Листья уже начинали опадать. Впереди был долгий день - исповедь, литургия,
крестины, отпевание. Несомненно, он будет занят всю первую половину дня.
Затем ему нужно будет, торопясь, продолжить путь в сторону Москвы, чтобы
прочесть вторую часть лекции о христианстве в Доме культуры на Волхонке. С
1988 года Советская власть изменила политику по отношению к верующим: ту
деятельность, которой отец Александр себя посвятил с юности, и до этой поры
вел полулегально - нести слово Божье своим согражданам - теперь продолжал
гласно. 1 сентября он как раз отпраздновал тридцатую годовщину своего
рукоположения. Отныне ни минуты передышки. Это был единственный случай в
Советском Союзе: после того как на протяжении семидесяти дет верующие были
обречены на молчание, он, за которым наблюдала целая команда КГБ, отныне
приглашался в школы, институты, клубы, дома культуры. На Пасху он крестил
шестьдесят взрослых. Себя он совершенно не щадил, близкие тревожились, но он
оставался глух к их советам. Последнее время он казался встревоженным, что
для него было как-то вовсе необычно. Он очень любил природу, и несколько
минут дороги вдоль леса, где под первыми лучами солнца играли осенние
краски, бесспорно должны были придавать ему сил. В этом пейзаже не было
ничего необычного, и тем не менее, был он особенным. В нескольких километрах
отсюда возвышалась Троице-Сергиева Лавра - особое место для Русской
православной Церкви. В середине XIV века преподобный Сергий в лесу основал
скит, и отсюда начался новый духовный взлет России, России, еще не
оправившейся после завоевания страшными монгольскими воинами Чингиз Хана.

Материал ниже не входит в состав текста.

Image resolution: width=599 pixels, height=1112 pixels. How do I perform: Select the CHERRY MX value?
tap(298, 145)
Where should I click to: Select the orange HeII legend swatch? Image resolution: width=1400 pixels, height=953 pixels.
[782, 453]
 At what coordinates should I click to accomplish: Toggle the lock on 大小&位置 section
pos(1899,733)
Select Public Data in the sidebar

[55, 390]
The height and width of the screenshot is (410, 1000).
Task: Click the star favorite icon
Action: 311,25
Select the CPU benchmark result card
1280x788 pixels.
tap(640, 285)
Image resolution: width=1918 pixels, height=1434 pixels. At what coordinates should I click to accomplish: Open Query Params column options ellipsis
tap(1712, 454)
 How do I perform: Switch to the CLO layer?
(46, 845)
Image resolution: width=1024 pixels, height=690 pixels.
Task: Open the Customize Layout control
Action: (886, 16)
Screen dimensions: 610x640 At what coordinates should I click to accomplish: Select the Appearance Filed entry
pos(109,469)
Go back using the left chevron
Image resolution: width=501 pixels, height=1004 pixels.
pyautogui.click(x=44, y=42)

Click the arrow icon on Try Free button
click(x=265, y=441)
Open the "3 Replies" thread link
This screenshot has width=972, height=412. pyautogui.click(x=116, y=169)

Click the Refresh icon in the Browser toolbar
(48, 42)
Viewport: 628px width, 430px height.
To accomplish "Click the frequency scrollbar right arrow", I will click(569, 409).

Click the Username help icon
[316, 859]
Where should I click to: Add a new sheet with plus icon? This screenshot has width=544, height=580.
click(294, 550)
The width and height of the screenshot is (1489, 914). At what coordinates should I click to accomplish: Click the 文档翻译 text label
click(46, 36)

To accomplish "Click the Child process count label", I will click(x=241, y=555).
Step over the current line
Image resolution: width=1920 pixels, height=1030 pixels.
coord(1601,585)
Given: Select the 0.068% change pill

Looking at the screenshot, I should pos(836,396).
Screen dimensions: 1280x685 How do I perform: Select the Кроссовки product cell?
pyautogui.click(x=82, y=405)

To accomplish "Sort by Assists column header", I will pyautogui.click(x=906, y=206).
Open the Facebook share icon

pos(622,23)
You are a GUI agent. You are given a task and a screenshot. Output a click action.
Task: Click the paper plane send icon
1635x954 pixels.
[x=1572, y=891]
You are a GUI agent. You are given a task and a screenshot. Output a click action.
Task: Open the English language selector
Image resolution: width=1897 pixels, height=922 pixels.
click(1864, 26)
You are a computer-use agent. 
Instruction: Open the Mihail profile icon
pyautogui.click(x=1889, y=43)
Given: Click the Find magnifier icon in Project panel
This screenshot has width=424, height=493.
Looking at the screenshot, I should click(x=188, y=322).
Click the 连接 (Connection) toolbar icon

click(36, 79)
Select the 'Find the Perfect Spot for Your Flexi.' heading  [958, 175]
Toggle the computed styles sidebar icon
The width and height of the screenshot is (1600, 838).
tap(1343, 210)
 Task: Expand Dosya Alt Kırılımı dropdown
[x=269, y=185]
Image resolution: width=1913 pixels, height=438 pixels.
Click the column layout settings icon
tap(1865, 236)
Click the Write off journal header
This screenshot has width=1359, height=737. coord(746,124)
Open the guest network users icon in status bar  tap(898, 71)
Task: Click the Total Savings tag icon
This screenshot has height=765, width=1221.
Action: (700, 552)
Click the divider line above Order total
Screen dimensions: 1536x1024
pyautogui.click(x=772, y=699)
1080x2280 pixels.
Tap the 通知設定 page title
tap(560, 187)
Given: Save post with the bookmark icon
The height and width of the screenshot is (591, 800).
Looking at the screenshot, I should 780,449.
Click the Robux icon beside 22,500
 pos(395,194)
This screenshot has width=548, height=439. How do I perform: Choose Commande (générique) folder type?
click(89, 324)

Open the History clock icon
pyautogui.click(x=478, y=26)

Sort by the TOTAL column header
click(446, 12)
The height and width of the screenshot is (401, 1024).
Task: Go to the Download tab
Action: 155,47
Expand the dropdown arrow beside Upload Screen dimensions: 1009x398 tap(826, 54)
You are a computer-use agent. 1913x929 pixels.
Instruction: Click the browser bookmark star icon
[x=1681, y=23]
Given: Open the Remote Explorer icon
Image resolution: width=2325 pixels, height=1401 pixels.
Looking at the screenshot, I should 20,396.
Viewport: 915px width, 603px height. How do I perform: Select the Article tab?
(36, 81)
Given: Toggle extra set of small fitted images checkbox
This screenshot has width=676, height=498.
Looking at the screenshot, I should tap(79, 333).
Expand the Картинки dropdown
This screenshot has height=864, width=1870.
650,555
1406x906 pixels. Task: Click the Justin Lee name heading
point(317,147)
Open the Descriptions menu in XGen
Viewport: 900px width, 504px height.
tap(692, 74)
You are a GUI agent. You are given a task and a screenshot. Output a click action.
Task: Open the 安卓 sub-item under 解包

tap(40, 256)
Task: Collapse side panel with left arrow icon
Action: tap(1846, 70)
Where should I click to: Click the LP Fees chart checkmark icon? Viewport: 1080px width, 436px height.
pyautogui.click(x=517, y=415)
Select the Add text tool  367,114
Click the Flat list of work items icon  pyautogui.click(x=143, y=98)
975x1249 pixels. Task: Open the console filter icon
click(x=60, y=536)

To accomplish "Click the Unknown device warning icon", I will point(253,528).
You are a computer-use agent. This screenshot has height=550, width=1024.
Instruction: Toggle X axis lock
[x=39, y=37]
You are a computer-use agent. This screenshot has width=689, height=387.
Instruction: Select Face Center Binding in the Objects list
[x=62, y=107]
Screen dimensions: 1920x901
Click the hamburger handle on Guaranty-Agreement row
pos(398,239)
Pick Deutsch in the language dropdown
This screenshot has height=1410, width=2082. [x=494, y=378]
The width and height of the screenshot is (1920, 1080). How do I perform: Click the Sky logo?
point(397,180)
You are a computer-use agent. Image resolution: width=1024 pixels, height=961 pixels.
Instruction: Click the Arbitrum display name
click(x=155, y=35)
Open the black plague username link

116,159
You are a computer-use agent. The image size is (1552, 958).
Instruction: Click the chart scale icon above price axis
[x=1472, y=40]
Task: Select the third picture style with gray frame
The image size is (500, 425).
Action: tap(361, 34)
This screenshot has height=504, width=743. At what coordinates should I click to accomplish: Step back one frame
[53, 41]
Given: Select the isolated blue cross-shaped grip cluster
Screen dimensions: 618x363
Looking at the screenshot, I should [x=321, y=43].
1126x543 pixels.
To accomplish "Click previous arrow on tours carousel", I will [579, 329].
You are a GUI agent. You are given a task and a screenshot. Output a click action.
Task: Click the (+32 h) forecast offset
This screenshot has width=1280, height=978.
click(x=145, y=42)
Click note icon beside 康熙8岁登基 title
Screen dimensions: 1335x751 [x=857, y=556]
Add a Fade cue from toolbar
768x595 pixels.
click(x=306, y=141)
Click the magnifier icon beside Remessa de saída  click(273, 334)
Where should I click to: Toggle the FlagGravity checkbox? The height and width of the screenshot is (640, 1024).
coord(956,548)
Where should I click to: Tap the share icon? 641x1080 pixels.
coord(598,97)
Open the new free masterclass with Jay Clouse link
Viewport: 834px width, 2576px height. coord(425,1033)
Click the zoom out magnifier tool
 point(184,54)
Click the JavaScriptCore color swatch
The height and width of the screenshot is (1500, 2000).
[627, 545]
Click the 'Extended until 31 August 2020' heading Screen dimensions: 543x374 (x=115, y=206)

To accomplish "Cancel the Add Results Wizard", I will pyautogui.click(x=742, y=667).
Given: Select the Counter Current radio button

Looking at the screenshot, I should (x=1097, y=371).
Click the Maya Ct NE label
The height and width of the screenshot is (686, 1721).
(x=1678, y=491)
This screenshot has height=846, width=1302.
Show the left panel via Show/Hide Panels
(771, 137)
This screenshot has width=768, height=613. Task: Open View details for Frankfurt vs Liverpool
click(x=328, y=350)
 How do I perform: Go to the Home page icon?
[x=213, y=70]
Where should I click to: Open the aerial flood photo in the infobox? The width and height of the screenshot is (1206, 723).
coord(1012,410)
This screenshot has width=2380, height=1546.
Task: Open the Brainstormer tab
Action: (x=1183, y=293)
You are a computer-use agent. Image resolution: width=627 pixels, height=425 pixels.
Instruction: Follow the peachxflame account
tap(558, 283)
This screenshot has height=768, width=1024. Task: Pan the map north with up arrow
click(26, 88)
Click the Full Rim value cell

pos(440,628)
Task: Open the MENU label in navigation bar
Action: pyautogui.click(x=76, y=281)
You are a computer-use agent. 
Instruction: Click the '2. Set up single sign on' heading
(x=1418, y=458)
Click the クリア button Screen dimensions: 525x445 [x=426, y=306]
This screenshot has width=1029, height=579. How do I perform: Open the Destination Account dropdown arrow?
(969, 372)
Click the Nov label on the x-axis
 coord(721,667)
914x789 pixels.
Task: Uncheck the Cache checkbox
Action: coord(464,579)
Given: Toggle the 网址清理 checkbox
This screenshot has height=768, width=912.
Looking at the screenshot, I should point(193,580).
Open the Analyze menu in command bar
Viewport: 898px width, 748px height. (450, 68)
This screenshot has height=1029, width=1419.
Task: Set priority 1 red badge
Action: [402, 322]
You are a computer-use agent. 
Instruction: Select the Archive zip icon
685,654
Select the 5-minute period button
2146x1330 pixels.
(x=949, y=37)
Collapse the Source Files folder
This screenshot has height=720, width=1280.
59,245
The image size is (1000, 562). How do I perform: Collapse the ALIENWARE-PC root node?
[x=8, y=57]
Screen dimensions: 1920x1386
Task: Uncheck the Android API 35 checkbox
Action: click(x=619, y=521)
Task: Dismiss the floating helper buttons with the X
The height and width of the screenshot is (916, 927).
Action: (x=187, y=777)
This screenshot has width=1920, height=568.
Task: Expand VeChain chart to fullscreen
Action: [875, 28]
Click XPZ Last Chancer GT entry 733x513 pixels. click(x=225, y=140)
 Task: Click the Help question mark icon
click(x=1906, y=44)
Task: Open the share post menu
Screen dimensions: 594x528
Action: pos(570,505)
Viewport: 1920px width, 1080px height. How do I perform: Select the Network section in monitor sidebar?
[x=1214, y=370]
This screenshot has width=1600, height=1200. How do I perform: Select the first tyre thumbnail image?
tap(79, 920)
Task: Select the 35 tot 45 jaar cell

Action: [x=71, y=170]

Андрей Рублев был там монахом, именно для этого монастыря написал он
знаменитую Троицу. Преподобный Сергий родился в деревне неподалеку отсюда и
ходил по той самой дороге, по которой шел теперь отец Александр...

Чуть позже, его жена, остававшаяся дома, открыв окно, услышала стоны:
бросившись в сад, она увидела за калиткой лежащего в кровавой луже мужчину.
Вернулась, срочно вызвала скорую помощь, затем милицию. Когда вышла вновь,
машина скорой помощи уже была тут. - Почему вы ничего не делаете? - спросила
она врачей. Наконец подошла. Было много крови. Она все не осмеливалась
посмотреть на убитого. Она спросила сама себя: "А мой муж? Он благополучно
добрался до храма?" Кто-то сказал: "Он в черной шляпе был?" Нашли шляпу с
большим острым надрезом. Позже явились свидетели, они видели отца
Александра: он возвращался назад, шел к дому, истекая кровью. Не захотел,
чтобы ему помогли. По всей видимости, он упал перед калиткой, истекши
кровью. Широкая рана на затылке явно была от удара топором. Обстоятельства
преступления, точность, с которой был нанесен удар, заставляют думать, что
это убийство было тщательно подготовлено и совершено профессионалами. Но
почему они выбрали подобное оружие?
"Мы едва начали освобождаться от чувства страха,- писал журналист на
другой день после события. - Топор - очень хорошее средство, чтобы привести
в чувство всех глотнувших свободы. Отрезвить и напомнить"(1). Именно за
топоры хватались русские крестьяне, когда изгоняли чужеземных захватчиков,
врагов. Традиционный символ народного мщения и наказания предателей.
Топором потрясали и против евреев во времена погромов. А ведь отец
Александр по происхождению был еврей: не было ли это преступление
антисемитским?
Действительно, после его смерти, газетенки, где вот уже год или два
проповедовался самый крайний русский национализм, яростно взялись за него.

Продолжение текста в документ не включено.